Guest post by Chef Hollie Greene of JoyFoodly. The views expressed here are solely those of the author and do not reflect the views of Food+Tech Connect.
School food is a hugely prominent topic in the food movement. In recent years, we’ve made significant progress, banishing chicken fingers in favor of salad bars. From New York to California, we can celebrate programs such as Wellness in the Schools and the Edible School Yard Project that have empowered kids to cook and know where their food comes from, and trained thousands of school food staff to cook nutritious meals from scratch. I have personally worked beside school food directors whom I consider national heroes, like Miguel Villarreal, in Novato California, who have brought fresh produce into schools while kicking out junk food vendors and industrialized beef.
But we are not yet solving for a fundamental problem. No matter how much we improve school meals, what if kids don’t eat them? Often, the new healthier food is too unfamiliar, and those crunchy, sweet carrots end up in the waste bin. The challenges snowball from there: student participation in school food meals goes down, budgets get cut, and big food giants swoop in and influence the very association that has historically fought for better nutrition standards.

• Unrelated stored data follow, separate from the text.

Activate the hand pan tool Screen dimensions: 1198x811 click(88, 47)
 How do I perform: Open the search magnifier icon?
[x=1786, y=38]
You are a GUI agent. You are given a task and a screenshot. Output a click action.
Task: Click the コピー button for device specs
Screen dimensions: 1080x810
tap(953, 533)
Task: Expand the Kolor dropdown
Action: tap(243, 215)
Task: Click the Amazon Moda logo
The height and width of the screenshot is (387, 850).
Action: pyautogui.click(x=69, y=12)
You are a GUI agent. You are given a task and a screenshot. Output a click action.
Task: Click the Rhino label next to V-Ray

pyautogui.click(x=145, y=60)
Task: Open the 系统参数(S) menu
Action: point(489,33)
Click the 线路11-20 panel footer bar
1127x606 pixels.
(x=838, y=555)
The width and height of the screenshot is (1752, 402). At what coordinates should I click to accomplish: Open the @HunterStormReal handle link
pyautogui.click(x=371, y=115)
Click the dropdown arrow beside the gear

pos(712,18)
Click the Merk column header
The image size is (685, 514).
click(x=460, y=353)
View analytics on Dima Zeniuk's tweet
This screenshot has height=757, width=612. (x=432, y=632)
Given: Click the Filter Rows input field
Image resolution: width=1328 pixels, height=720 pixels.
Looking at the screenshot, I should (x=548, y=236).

Marion Nestle points out just this conundrum in her recent Food Politics article about the School Nutrition Association’s (SNA) efforts to weaken the healthier menu standards by attacking fruits and vegetables. Parents and educators dedicated to real nutrition for kids read this article, and feel nothing but fury. Our outrage is shared by a group of 86 SNA members, writes Bettina Elias Siegel of The Lunch Tray ,, sharing the petition they have courageously sent to the SNA board urging them to “withdraw support for any provision in Agriculture Appropriations or other legislation that would waive school nutrition standards.”
That’s why I’m fighting for change. In my seven years working on this issue, I have come to realize that the lunch tray is not where all the action happens. The most fundamental impact happens at home where healthy habits begin from the moment a child goes from the bottle to the plate. Families that cook frequently at home are healthier, but not every family knows how to cook simple, produce centric meals, nor do they think this daily task is within their reach. Kim O’Donnel explores in her Civil Eats Op-Ed “How can we get America cooking? One Crumb at a Time. ”
Thus, I focus on the family home kitchen, where school-age children are deeply influenced every day, at every meal – safely out of reach from the SNA. My work is simple but it may just be the answer to helping families nurture better eaters one produce item at a time. I teach parents the skill of learning to cook and eat one new vegetable that’s growing right now, each week, engage their kids in the cooking process in some way, and make it joyful. The SNA cannot reach into peoples’ homes, but my Joyful 12™ Vegetable Cooking program can, all thanks to a technology platform that can reach where government and the nutrition industry cannot go. That’s why Miguel Villarreal, my Novato School Food champion, and the courageous leader who submitted the petition to the SNA has asked me to bring the Joyful 12 to his school district.
Want to join us in raising our forks in protest to short sighted solutions that destruct rather than empower? Support our efforts in Novato through our Joyful 12 School Project on Barnraiser, and use your computer as skillfully as your knife or skillet to teach families to cook—one delicious cauliflower floret at a time.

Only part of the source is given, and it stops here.